→ Written task
Begin at the line that has "Switch to the list view icon" and stop after the line that has "Action: [54, 6]". Reproduce those lines with "Horizontal" swapped for "Vertical", changing nothing else.

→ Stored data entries
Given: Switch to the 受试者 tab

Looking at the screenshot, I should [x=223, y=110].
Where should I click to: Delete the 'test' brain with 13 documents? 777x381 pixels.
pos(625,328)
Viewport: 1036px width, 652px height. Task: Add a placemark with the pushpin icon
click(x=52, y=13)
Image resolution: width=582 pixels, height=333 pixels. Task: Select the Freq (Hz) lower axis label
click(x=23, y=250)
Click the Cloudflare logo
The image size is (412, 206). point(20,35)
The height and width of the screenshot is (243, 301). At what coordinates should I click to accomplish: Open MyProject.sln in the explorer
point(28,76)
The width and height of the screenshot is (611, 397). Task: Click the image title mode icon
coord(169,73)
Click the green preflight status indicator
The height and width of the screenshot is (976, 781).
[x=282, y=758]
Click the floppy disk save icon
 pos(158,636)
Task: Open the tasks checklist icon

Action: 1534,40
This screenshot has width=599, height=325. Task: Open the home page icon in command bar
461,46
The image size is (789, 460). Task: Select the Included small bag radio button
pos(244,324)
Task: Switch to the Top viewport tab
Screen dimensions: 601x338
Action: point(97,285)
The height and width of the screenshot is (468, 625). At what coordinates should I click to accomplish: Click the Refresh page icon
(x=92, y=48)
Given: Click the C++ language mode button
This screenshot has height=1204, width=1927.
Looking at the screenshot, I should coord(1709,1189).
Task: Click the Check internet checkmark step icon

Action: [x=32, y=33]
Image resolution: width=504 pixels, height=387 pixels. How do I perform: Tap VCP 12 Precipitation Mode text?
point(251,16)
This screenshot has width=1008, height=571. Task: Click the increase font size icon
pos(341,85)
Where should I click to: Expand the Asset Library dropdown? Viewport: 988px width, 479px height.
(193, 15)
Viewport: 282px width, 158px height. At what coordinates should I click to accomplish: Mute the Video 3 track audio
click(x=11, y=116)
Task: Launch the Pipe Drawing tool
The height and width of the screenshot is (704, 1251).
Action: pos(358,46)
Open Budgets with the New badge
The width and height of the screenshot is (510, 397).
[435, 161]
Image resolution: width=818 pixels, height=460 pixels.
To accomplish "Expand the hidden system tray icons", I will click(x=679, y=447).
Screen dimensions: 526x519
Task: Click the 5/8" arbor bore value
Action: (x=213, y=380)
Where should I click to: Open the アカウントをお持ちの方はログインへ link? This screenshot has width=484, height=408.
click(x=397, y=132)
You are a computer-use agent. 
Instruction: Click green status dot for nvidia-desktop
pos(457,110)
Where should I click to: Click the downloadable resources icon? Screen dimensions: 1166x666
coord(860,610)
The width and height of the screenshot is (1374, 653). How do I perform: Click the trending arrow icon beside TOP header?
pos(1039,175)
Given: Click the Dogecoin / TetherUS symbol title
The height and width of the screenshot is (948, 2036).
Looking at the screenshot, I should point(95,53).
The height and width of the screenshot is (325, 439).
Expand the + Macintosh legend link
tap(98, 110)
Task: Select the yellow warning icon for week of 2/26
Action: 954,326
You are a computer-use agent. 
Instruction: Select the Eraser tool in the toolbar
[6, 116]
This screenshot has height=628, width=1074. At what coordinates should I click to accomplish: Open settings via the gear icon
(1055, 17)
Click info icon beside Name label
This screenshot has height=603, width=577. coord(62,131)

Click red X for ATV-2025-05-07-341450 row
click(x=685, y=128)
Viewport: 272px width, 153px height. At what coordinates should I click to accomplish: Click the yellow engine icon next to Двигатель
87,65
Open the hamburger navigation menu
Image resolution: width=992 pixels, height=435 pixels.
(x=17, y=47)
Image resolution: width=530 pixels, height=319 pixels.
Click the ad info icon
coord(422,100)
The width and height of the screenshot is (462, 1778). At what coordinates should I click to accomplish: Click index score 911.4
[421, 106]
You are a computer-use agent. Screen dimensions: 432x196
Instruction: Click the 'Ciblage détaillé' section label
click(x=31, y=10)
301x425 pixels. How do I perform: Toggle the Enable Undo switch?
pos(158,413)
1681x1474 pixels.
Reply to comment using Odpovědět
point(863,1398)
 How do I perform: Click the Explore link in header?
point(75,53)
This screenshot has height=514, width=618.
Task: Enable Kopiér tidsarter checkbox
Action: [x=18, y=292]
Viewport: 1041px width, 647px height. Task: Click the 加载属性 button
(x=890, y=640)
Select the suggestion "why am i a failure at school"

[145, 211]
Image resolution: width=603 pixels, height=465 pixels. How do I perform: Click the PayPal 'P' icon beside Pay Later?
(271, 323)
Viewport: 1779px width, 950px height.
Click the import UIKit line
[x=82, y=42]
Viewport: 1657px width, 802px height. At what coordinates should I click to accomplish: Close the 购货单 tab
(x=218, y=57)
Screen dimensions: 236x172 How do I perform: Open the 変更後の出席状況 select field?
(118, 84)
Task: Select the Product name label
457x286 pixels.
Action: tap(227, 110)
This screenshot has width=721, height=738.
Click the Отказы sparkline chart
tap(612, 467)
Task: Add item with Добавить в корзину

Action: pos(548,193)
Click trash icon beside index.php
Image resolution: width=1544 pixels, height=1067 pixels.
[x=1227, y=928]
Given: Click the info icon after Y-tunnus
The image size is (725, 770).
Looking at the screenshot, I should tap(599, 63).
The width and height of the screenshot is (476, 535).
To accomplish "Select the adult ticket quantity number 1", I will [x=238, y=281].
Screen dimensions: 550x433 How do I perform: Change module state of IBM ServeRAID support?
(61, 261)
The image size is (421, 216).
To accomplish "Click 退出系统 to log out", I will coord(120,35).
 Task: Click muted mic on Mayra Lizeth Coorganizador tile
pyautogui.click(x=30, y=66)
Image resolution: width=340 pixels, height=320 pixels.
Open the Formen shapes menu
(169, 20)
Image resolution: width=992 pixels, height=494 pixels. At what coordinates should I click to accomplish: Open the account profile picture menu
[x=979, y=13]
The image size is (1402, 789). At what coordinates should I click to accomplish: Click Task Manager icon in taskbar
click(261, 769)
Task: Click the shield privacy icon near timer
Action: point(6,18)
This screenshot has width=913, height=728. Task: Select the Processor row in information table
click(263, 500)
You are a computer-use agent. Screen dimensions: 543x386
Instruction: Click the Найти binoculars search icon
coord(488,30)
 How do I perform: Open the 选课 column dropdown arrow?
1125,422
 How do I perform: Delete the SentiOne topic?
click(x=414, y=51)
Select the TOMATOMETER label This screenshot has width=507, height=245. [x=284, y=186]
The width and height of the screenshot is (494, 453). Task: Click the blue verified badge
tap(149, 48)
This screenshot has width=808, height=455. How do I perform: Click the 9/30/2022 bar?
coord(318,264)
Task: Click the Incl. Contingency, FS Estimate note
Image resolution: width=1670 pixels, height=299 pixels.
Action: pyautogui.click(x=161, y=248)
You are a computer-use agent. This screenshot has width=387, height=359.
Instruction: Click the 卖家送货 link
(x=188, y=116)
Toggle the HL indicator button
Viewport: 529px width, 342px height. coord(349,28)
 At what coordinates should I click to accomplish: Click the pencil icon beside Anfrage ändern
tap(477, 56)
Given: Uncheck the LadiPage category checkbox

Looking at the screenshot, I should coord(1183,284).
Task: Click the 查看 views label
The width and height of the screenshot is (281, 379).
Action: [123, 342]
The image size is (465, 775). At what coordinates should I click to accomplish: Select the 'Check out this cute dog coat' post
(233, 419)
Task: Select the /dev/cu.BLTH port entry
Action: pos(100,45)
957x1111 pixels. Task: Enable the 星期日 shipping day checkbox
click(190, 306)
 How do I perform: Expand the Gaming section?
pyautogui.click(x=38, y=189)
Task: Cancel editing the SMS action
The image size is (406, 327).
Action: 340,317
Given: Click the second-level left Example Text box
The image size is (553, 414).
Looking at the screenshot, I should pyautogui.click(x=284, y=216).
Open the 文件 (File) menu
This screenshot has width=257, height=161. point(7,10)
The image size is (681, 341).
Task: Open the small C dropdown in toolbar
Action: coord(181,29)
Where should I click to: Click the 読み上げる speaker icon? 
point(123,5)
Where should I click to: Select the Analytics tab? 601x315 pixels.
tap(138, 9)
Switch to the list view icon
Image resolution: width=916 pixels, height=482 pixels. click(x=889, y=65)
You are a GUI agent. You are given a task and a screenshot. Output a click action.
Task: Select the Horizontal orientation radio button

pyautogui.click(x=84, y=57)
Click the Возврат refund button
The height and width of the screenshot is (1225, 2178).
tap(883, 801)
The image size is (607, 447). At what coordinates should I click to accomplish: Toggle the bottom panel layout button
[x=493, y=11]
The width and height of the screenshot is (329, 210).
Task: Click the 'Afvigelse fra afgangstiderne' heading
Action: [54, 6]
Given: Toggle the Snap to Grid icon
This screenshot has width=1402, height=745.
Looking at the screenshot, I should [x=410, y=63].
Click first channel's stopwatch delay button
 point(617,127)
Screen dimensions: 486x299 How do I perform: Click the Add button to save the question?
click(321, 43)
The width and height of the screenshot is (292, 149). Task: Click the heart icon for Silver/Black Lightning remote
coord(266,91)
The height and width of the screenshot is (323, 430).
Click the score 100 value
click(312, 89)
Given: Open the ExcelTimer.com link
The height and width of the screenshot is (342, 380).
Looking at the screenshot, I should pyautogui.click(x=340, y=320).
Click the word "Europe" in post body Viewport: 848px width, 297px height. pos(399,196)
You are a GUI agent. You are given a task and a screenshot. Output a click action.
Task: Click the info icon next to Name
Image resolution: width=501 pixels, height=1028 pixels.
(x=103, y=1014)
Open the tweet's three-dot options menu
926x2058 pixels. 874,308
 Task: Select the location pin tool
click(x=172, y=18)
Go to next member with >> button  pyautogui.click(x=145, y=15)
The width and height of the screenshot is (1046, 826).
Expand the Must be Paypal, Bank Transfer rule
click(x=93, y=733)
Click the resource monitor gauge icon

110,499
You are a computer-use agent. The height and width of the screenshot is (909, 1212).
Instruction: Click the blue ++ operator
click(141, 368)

→ Output of the task
Switch to the list view icon
Image resolution: width=916 pixels, height=482 pixels. click(x=889, y=65)
You are a GUI agent. You are given a task and a screenshot. Output a click action.
Task: Select the Vertical orientation radio button

pyautogui.click(x=84, y=57)
Click the Возврат refund button
The height and width of the screenshot is (1225, 2178).
tap(883, 801)
The image size is (607, 447). At what coordinates should I click to accomplish: Toggle the bottom panel layout button
[x=493, y=11]
The width and height of the screenshot is (329, 210).
Task: Click the 'Afvigelse fra afgangstiderne' heading
Action: [54, 6]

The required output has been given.